The Enable™ 20-10 Series metallocene polyethylene beads were purchased from ExxonMobil and cast into sheets of 1 mm thickness at Rubber Technology centre, Indian Institute of Technology, Kharagpur, India. The melt index of mPE is 1.1 g/10 min and density is about 0.919 g/cm³. The reagents used in the coagulation assay such as rabbit brain activated cephaloplastin, calcium chloride (0.025 M), and thromboplastin (Factor III) were obtained from Diagnostic Enterprises, India. The Roswell Park Memorial Institute medium (RPMI-1640) cell culture medium, fetal bovine serum (FBS), additional sources like sodium pyruvate, nonessential amino acids, L-glutamine, vitamin solution, penicillin and streptomycin were purchased from Life Technologies, Inc., Grand Island, United States.

UV-TREATMENT OF MPE

Initially, metallocene polyethylene sheet was cut into small square samples of dimensions 1 X 1 cm² and with the thickness of 1 mm. Before UV treatment, the samples were washed with 70% ethanol followed by rinsing with distilled water to get rid of impurities (if any) presents on the surface. Then, the samples were subjected to two different doses 2.5 J/cm² and 5 J/cm² respectively. After the completion of UV treatment, the samples were washed with distilled water and dried at room temperature overnight before performing any characterization studies. The untreated sample was named as mPE whereas the UV treated samples were named as mPE-2.5 J/cm² and mPE-5 J/cm².

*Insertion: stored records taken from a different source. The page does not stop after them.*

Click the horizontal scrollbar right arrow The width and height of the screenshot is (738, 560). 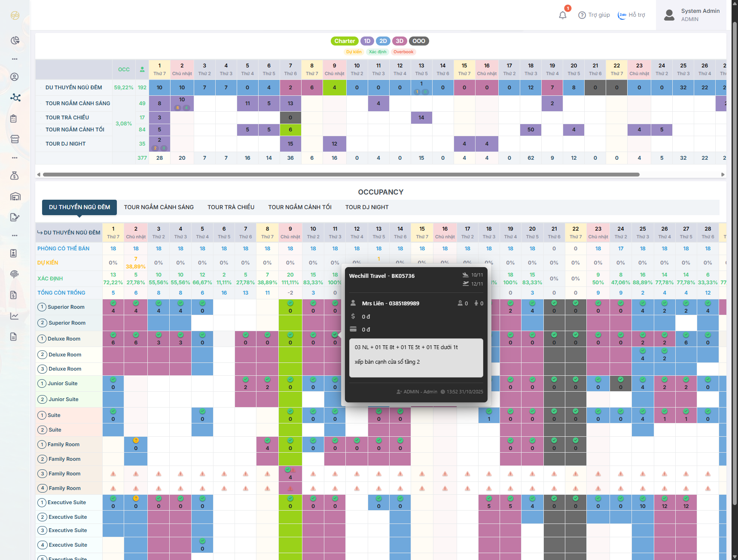(x=723, y=174)
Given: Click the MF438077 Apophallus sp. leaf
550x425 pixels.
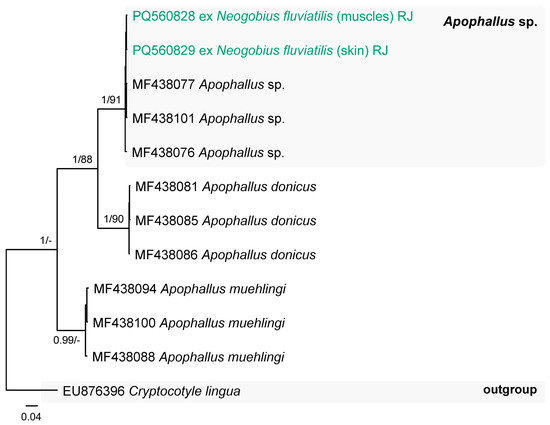Looking at the screenshot, I should 208,85.
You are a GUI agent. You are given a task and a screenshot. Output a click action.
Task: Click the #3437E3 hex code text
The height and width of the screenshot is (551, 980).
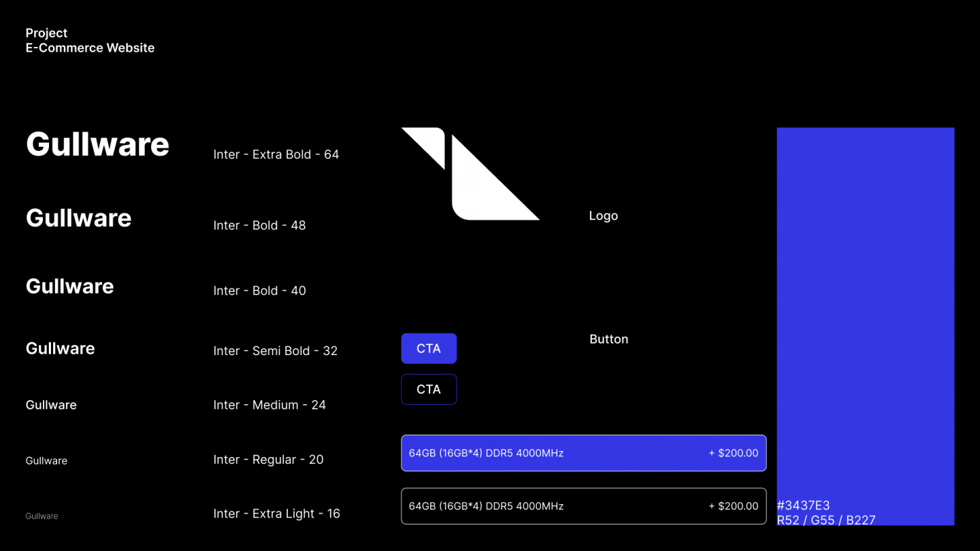[x=803, y=505]
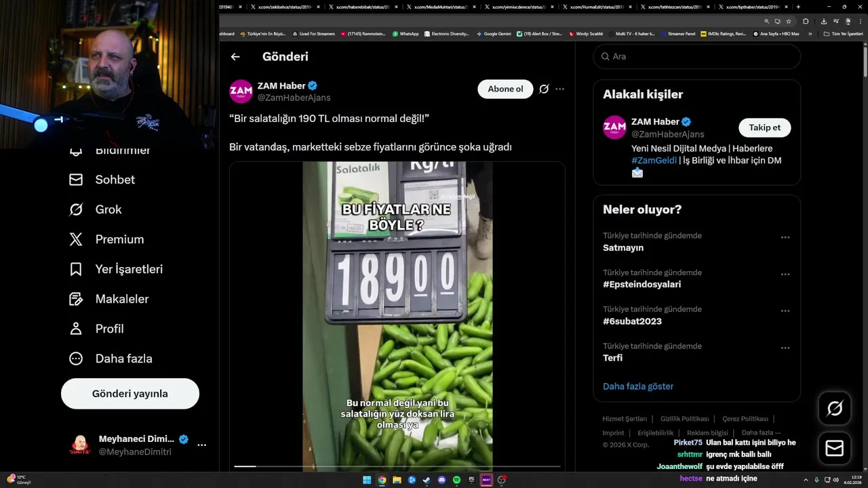Open the floating Grok button at bottom right
The height and width of the screenshot is (488, 868).
835,409

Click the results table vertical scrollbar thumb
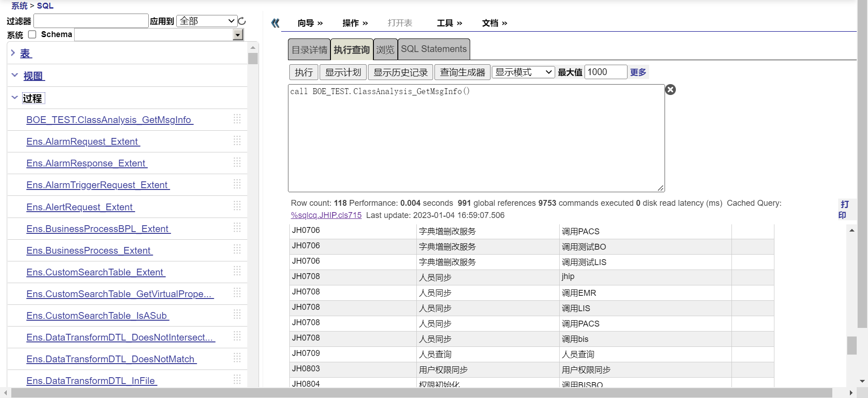(852, 346)
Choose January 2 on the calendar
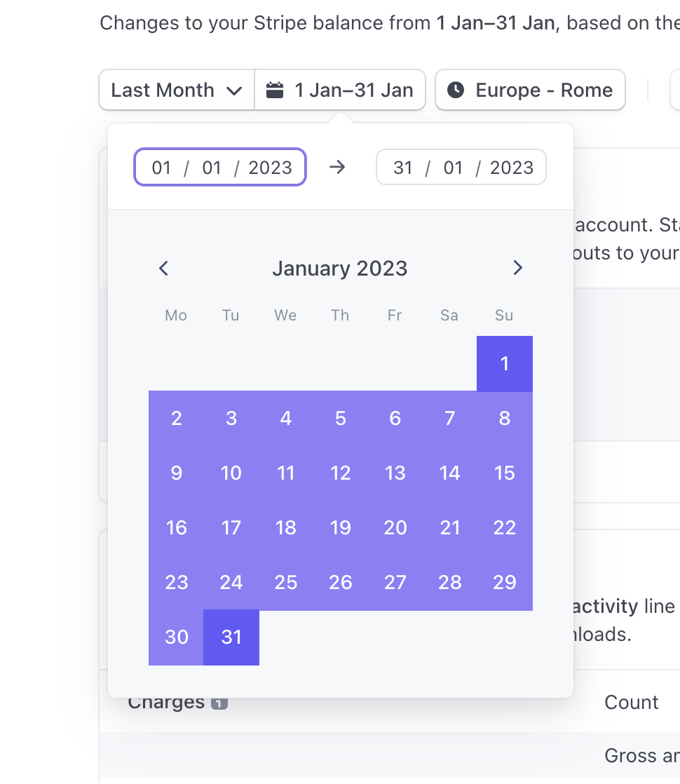This screenshot has height=784, width=680. [177, 418]
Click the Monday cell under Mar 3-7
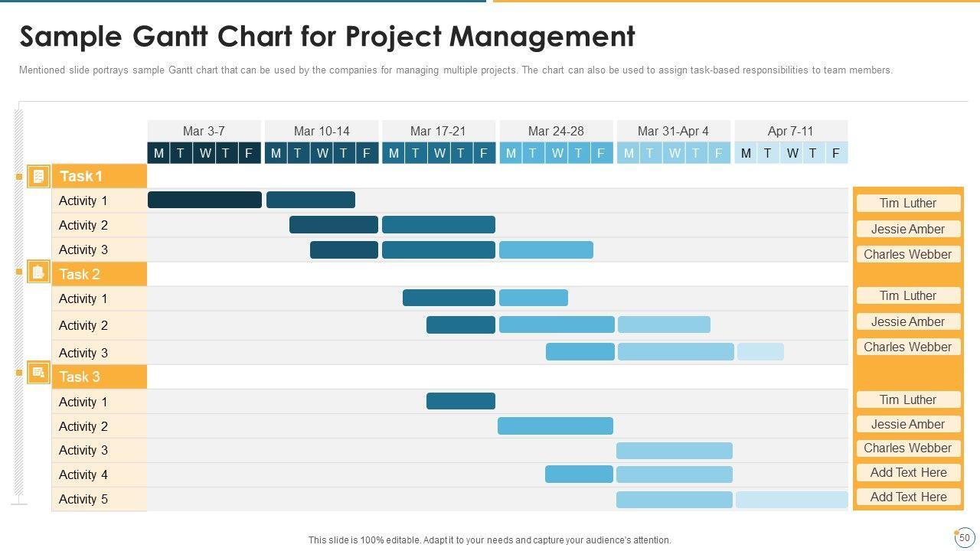The width and height of the screenshot is (980, 551). (158, 153)
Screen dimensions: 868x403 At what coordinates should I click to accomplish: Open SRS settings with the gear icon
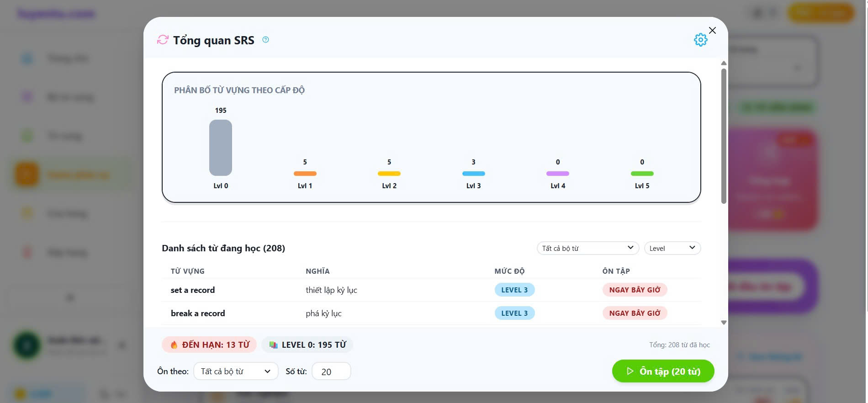coord(700,40)
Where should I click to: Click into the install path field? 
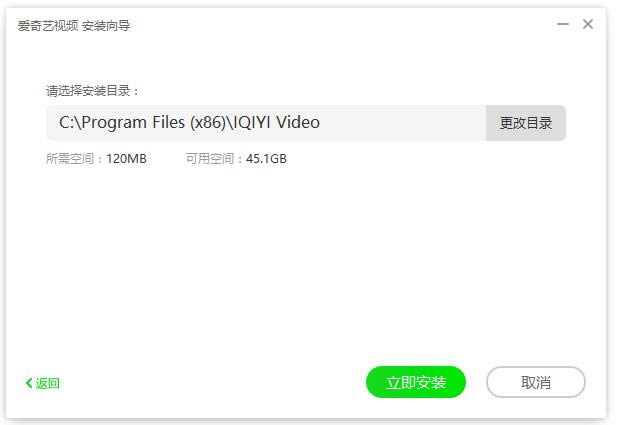click(x=266, y=123)
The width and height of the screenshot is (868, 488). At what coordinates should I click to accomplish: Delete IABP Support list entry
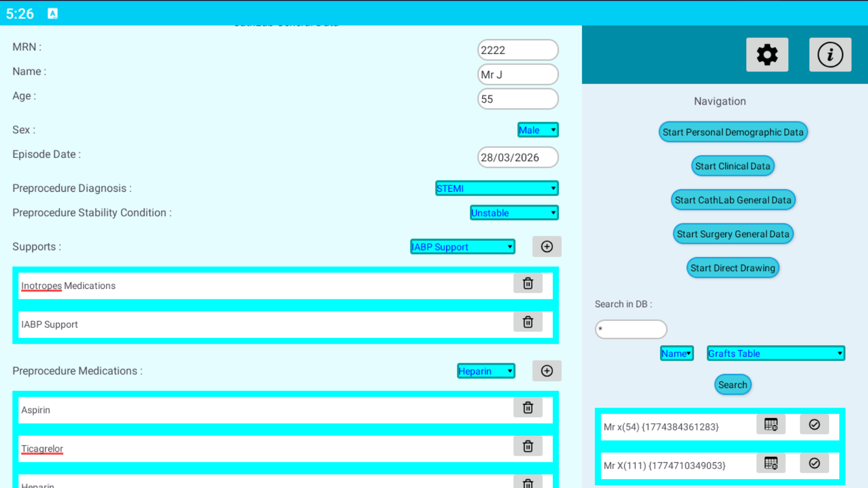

PHYSICOCHEMICAL CHARACTERISATION

Contact Angle Assay

Wettability is an important feature which highly influences the interaction of the material surface with the biological environment in our body. Through the contact angle test, we can infer whether a particular material is hydrophilic or hydrophobic by measuring the angle of water droplet placed on the surface of the sample. Here, the measurement was taken using Dynamic Contact Angle Analyzer (FTA200-First Ten Angstroms). A water droplet of 1 µL was used in both cases and the photographs were taken in the ultrafast mode within 30 seconds. Then, the degree of the angle formed was analyzed using a computer interfaced software. The Contact angle experiment was repeated three times using different substrates.

SEM Micrographs

The SEM micrographs were utilized to illustrate the effect of UV treatment on the mPE surface. For that, mPE, mPE-2.5 J/cm² and mPE-5 J/cm² samples were sputter coated with gold and imaged through Hitachi Tabletop Microscope (TM3000) analysis system, at a magnification of 4000x. At least three images were taken for each sample.

Coagulation Assays

The polymer induced abnormalities in the blood clotting cascade were measured by coagulation assays. The onset of fibrin clot was determined by the end-point of these assays once the platelet-poor plasma comes in contact with the control and treated surfaces. The damage to the red blood cells was performed by hemolysis assay.

Prothrombin Test (PT)

The interdiction of the extrinsic pathway was investigated by the measurement of prothrombin time. To begin the test, 50 µL of platelet poor plasma (PPP) incubated at 37°C was applied on tested samples followed by adding 50 µL of NaCl-thromboplastin (Factor III) containing Ca²⁺ions. Then, the activation of the clot was measured using a stopwatch and a steel hook (Ayyar et al. 2017AYYAR M, MANI MP, JAGANATHAN SK AND RATHANASAMY R. 2017. Preparation, characterization and blood compatibility assessment of a novel electrospun nanocomposite comprising polyurethane and ayurvedic-indhulekha oil for tissue engineering applications. Biomed Eng/Biomedizinische Technik: 1-9.).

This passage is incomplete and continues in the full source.